- **Task goal**: Below are records with pictures. Transcribe exactly, and only, the lines from the line with "Task: Submit the daily entry allocation" to the line with "Task: Select the", both ends included, but not the pictures.

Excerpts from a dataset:
☆ ☆ ☆ ☆
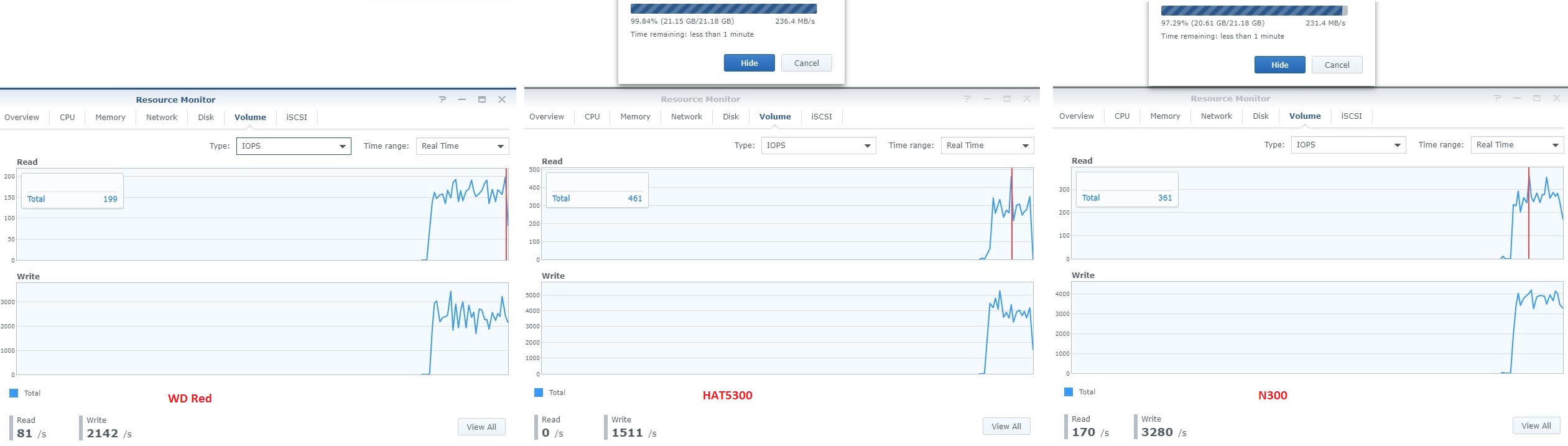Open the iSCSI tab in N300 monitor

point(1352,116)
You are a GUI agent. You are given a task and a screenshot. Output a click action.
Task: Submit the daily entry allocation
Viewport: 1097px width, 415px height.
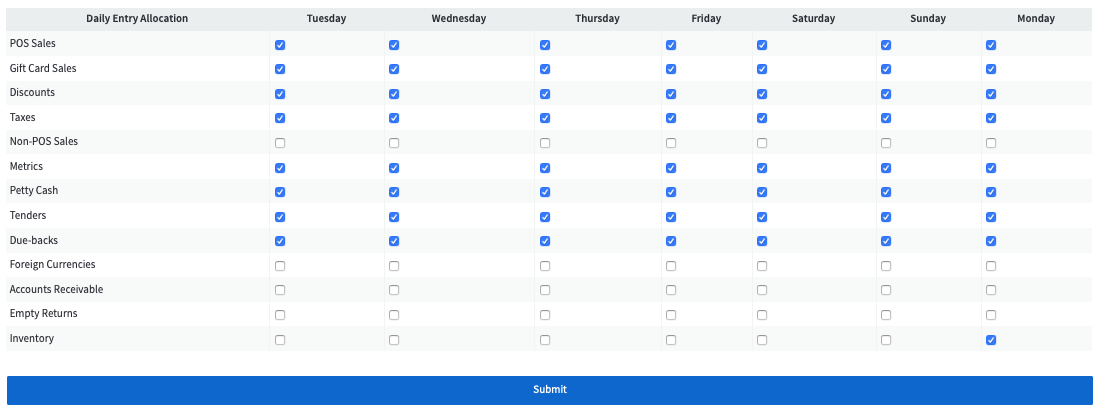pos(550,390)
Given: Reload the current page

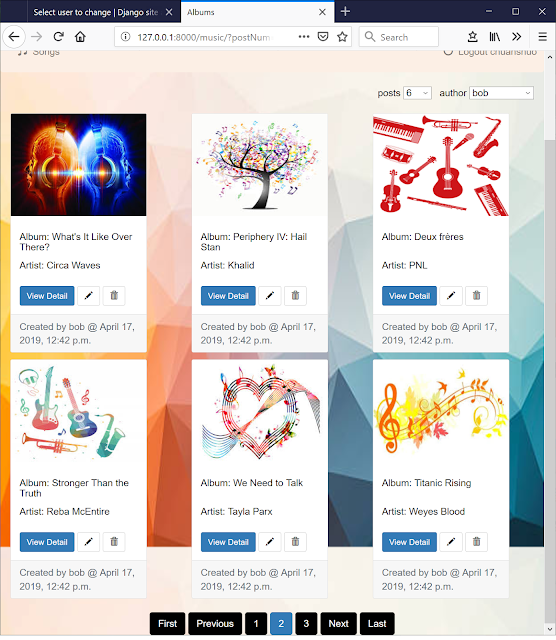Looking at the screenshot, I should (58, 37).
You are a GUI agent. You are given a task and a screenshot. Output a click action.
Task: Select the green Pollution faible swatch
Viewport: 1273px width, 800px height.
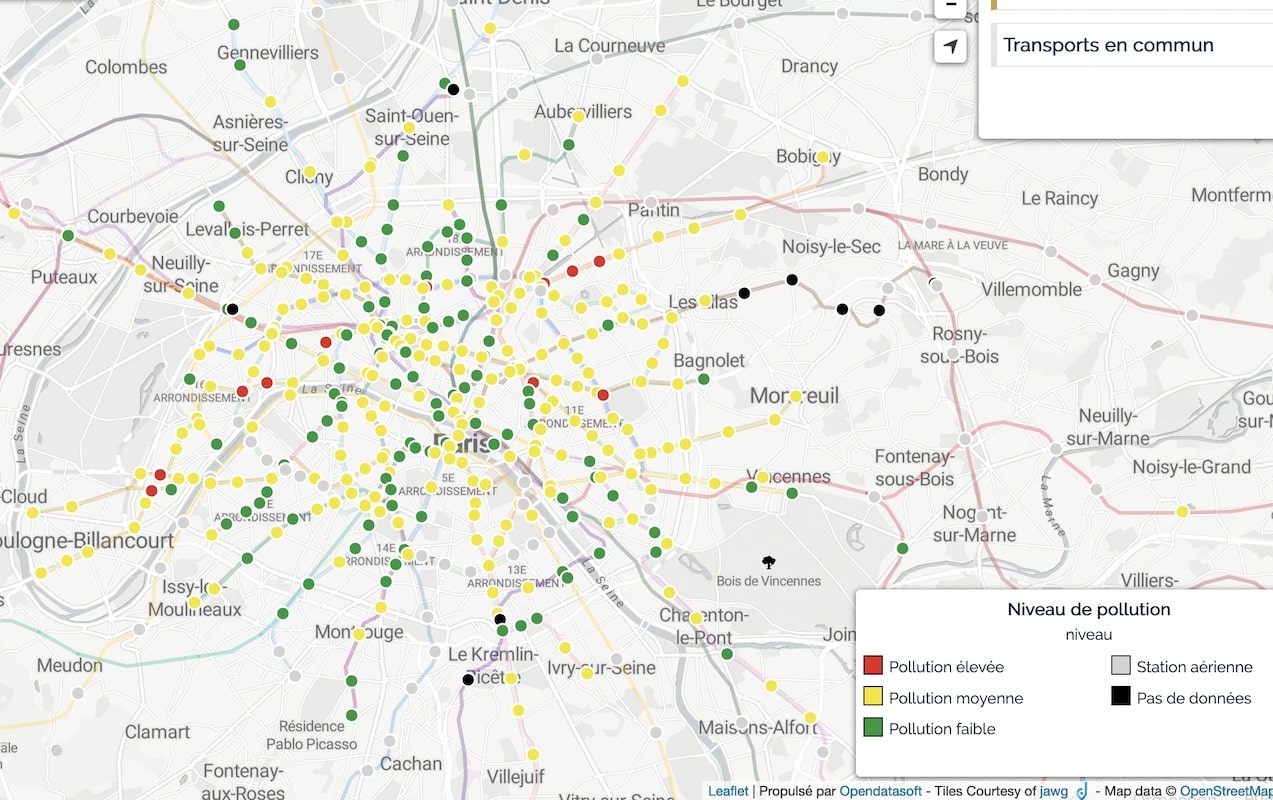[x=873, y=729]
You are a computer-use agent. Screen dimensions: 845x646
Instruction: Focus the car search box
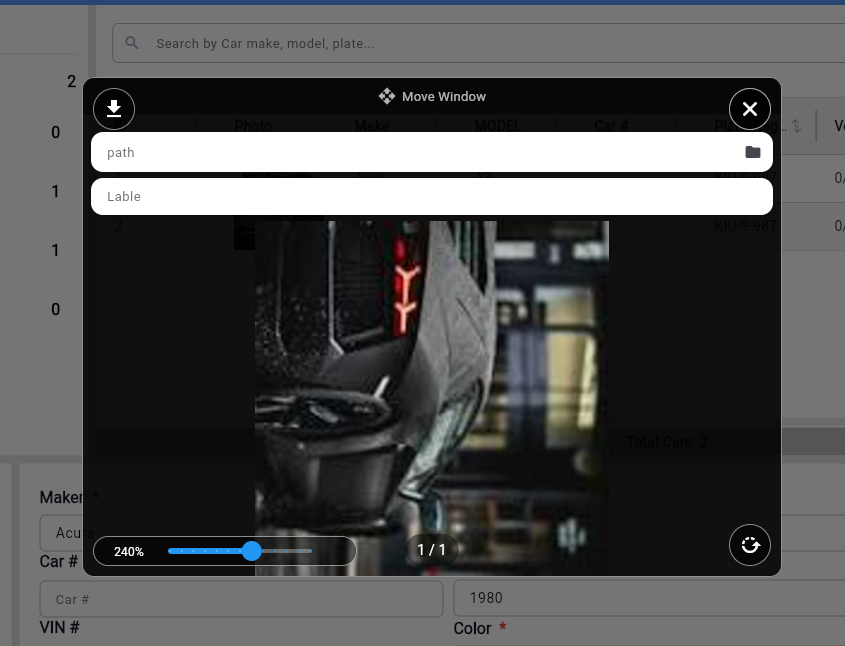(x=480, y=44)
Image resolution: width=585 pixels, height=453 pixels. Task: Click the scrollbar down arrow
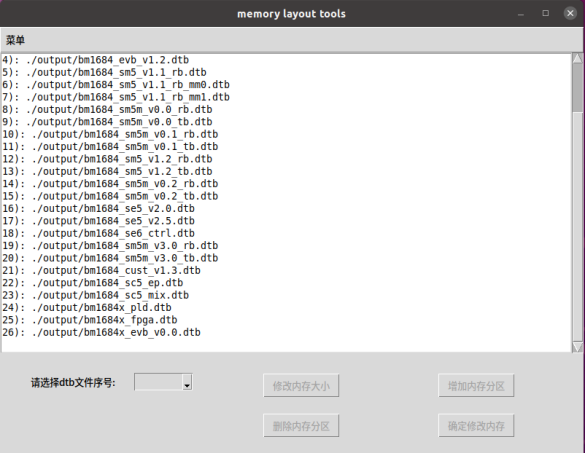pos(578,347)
☆ ☆ ☆ ☆
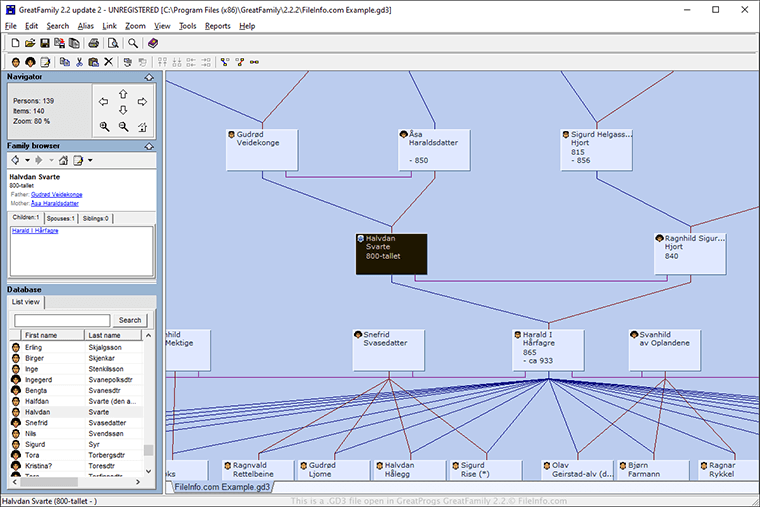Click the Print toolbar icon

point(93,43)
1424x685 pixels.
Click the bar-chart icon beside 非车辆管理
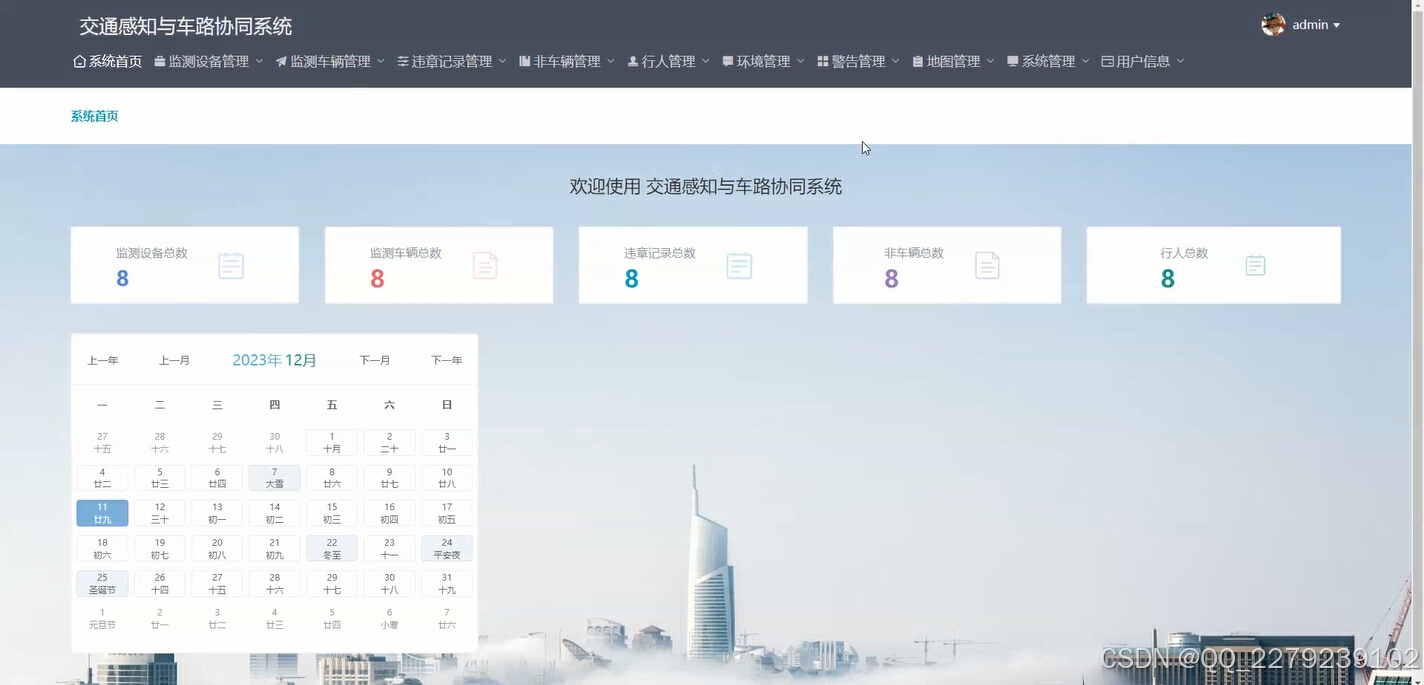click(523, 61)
☆ ☆ ☆ ☆
- **Reply**:
Task: Submit the daily entry allocation
Viewport: 1097px width, 415px height.
pos(550,390)
Given: Reload the current page

Looking at the screenshot, I should (58, 37).
You are a GUI agent. You are given a task and a screenshot. Output a click action.
Task: Select the green Pollution faible swatch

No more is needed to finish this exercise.